October 26, 2020
Stocks are getting hit, to open the week.
With eight days until the very high stakes election, the market seems to be coming to the realization that a second fiscal stimulus/ aid package isn't coming.
With respect to the stimulus, both parties should just take the deal in front of them, and then work to reallocate funds (to the extent they can, to meet their own policy objectives) after the election. In the event of a split Congress (highest probability), both candidates would not see another stimulus penny, unless the economy melts down again.
On the election front, what are the prospects of a drawn out vote count, or even contested election?
These scenarios would likely come into play if Trump were to win the key toss up states. Why? Among those states, six out of eleven require that mail-in ballots only to be postmarked by November 3rd (PA, NC, OH, MN, TX and NV). That would create a window of several days where there would be an unknown outcome.

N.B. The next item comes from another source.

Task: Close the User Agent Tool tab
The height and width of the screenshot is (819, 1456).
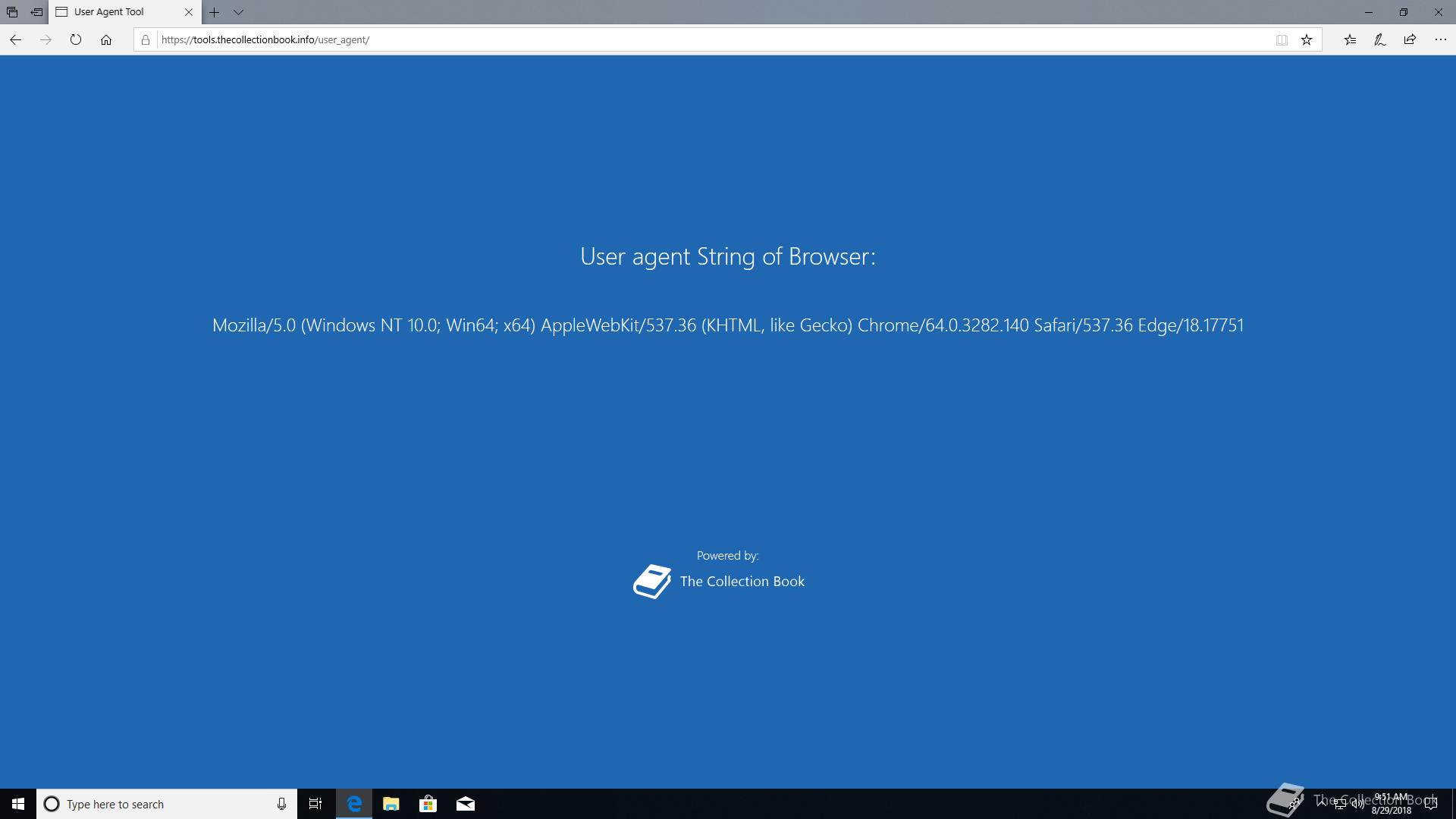Action: 189,12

And if the election day outcome were overturned with mail-in votes, it's pretty safe to say the election would be disputed, with the potential of ending up in the hands of the Supreme Court.

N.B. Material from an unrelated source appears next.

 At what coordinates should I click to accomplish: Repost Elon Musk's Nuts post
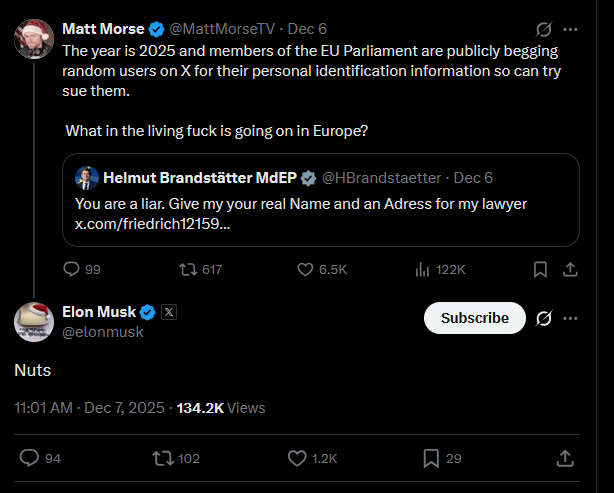point(161,458)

Now, as we know, stocks are not only a barometer of confidence, but also can influence confidence in the economy. With that, stocks test this big trendline today — the line coming in from the March lows. This chart will be key to watch in the coming days.
While down 2% to open the week looks shaky for stocks, there does not appear to be a significant "flight to safety" underway. Gold is flat on the day. And the 10-year U.S. yield (Treasuries), which traded as high as 87 basis points last week, holds in around 80 basis point this afternoon. So the bond market, which has been reflecting an improving economy, isn't telling a very different story to start the week.